Travail à réaliser
Reprenez l'entretien sur l'écriture à la main après sa dernière phrase et poursuivez-le dans le même ton.

Extrait fourni
● ● ● ●
Cette semaine, le Journal d’Albion nous entraîne dans les carnets de Thibault de Montaigu. Ecrivain, son dernier roman La Grâce, vient de paraître chez Plon. Il nous parle aujourd’hui de son rapport charnel à l’écriture manuscrite et de ce dernier roman passionnant qu’il a intégralement écrit à la main.
Combien avez-vous de carnets ?
J’ai plusieurs carnets, et j’écris toujours sur celui sur lequel je tombe. Comme je suis journaliste et que je travaille aussi comme scénariste, j’ai des carnets où se recoupent plusieurs choses différentes. Je me souviens sur quel carnet j’écris. Par exemple, quand je fais un reportage, j’écris toujours sur le même. Mais je dois reconnaître que c’est assez limite comme système… (Rires)
Ressentez-vous le besoin d’écrire à la main ?
J’adore le carnet. J’ai l’impression que l’on retrouve le cheminement de son esprit dans l’écriture. Ça permet de mettre en valeur des choses, plus que sur les Notes de son téléphone. J’écris mes livres à la main depuis le dernier. À l’époque, j’étais en Argentine dans la Pampa. Il n’y avait qu’un générateur électrique qui a pété, et je n’avais plus d’électricité. Le seul moyen pour moi d’écrire a été de revenir au papier, à la chandelle… Et ça a été une révélation, ça a libéré mon écriture.
Votre roman La Grâce a donc été écrit intégralement à la main. Ça a apporté un petit truc en plus ?
Complètement. Tout d’un coup, les mots devenaient les miens. La sensation est différente quand on est devant son ordinateur : la typo appartient à tout le monde, on écrit des mots, qui sont les mêmes pour tous. Tout d’un coup, quand on écrit avec son écriture, les mots prennent chair et un poids beaucoup plus fort que sur l’écran. D’autant que La Grâce est un livre qui descend en droite ligne des Confessions de Saint-Augustin, du récit de soi-même, que l’on retrouve aussi chez Rousseau, Gide ou tant d’autres. Avec l’écriture à la main, on est dans une transparence vis-à-vis de soi-même. On se couche sur le papier. On n’est pas là à fignoler quelque chose d’un peu parfait, construit et artificiel. L’écran a quelque chose d’artificiel. Tandis que là, il y a quelque chose de tactile, de charnel. Je trouve qu’on gagne en sincérité, on se ment beaucoup moins quand on est dans une écriture manuscrite. À la main, la plume court plus facilement. J’adore raturer les feuilles, les jeter. J’ai des tonnes de morceaux de papier autour de moi, roulés en boule et jetés aux quatre coins, avec des feuilles sur lesquelles il y a des signes dans tous les sens, qui deviennent cryptiques. J’ai l’impression de garder trace de mon parcours créatif. Je réécris les pages plus tard pour que ce soit clair et intelligible, et tout ce processus, long, me conforte dans ma progression.
● ● ● ●
Informations fournies
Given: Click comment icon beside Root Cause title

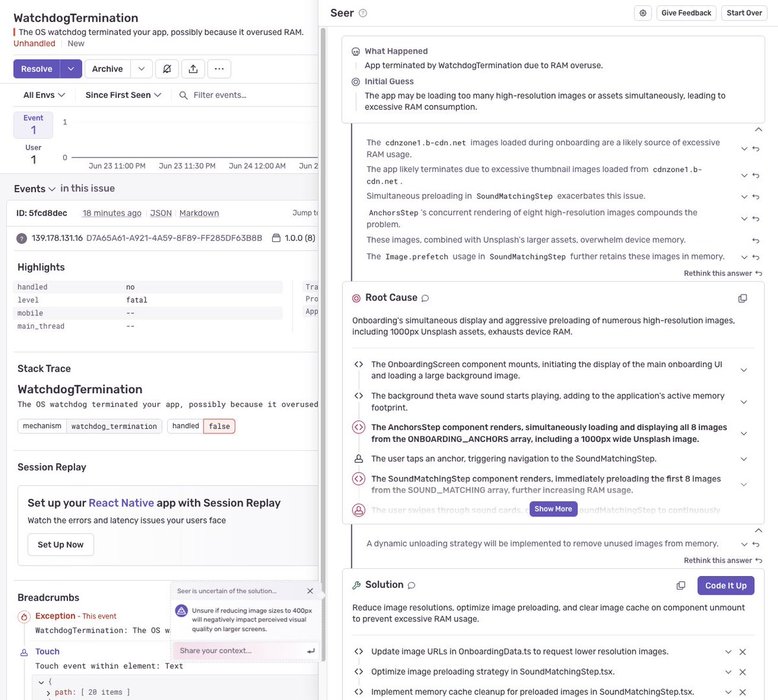Looking at the screenshot, I should click(x=425, y=298).
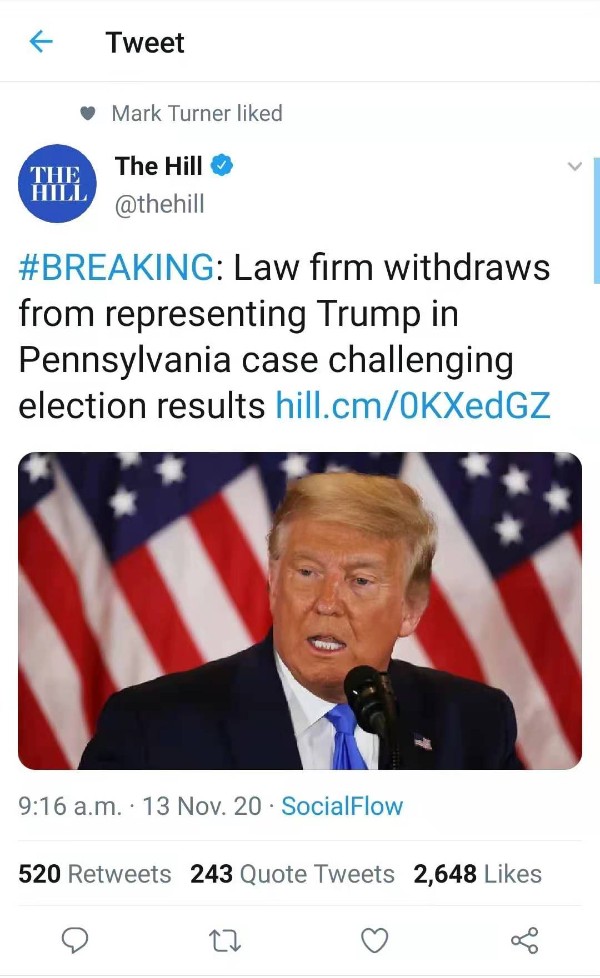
● ● ● ●
Réponse de l'exercice
Les carnets de Thibault de Montaigu / ©Thibault de Montaigu
Avez-vous des rituels d’écriture ?
Il me faut du calme, c’est la règle numéro 1. J’aime être dans la nature, dans un espace sans internet, sans réseau téléphonique. C’est ce que j’avais en Argentine, et c’est assez merveilleux. En ce qui concerne les rituels, quand je sens que je suis trop stressé par le travail, ce qui m’empêche d’entrer en profondeur dans moi-même, il me faut des phases de transition. Je peux les avoir avec la méditation ou la prière. J’ai aussi une technique assez efficace : une douche glacée sur le crâne. C’est comme une césure avec la temporalité dans laquelle je me trouve pour atteindre celle de l’écriture. J’ai besoin de cette césure pour faire baisser mon rythme cardiaque. Sinon, l’amorce est très difficile.
Vous mettre à écrire est difficile.
Disons que la césure entre le moment où on est en train de faire un autre travail (des reportages, des scénarios, etc.) et le moment où on s’assoit à sa table nécessite d’aller chercher au fond de soi quelque chose qui n’existe pas. On convie l’inspiration… Oui, il y a une communication qui se trouve ailleurs, et il faut ouvrir ce canal-là. Ces rituels m’aident d’une certaine manière.
Arrivez-vous à écrire tous les jours ?
Non… Je prends des notes, je fais des recherches, mais la promotion d’un livre et ce qu’il se passe autour mobilisent trop d’attention pour écrire quelque chose d’essentiel et profond. J’ai toujours l’occasion d’écrire puisque je suis journaliste et scénariste, mais ce n’est pas forcément de la littérature. Le temps d’écriture est particulier pour aller chercher quelque chose de puissant, profond et original.
Comment êtes-vous venu à l’écriture ? Il y a eu un livre spécifique ou bien est-ce plutôt lié à une éducation ?
Je pense que ce sont les deux. Je viens d’une famille de l’édition, donc j’étais entouré de livres. J’ai été baigné dans la littérature, dans toutes ces histoires qui m’ont permis de m’échapper de ma condition de petit garçon et de vivre tant d’aventures. C’est une autre épaisseur qui est donnée à la vie. Mon premier grand choc quand j’étais enfant fut sans doute L’Écume des jours de Boris Vian. J’avais cette sensation que les mots recréaient un autre monde qui était peut-être plus vivant que celui dans lequel on était. C’est ce qui m’a marqué, et qui continue de me marquer dans la littérature. On doit passer par les mots pour atteindre une vérité plus vraie que la vérité dans laquelle on vit.
Avez-vous un livre qui vous suit depuis longtemps ?
Plus je vieillis, et plus je me rends compte qu’on a des périodes. Les auteurs que j’ai vraiment aimés à 20 ans, je les aime encore, mais ce ne sont plus ceux qui me nourrissent et qui me font vibrer aujourd’hui. C’est étonnant de voir ce qui change avec les époques. Je n’ai pas un auteur qui m’accompagne de manière stable. J’ai eu une succession de périodes.
Et qui vous nourrit aujourd’hui ?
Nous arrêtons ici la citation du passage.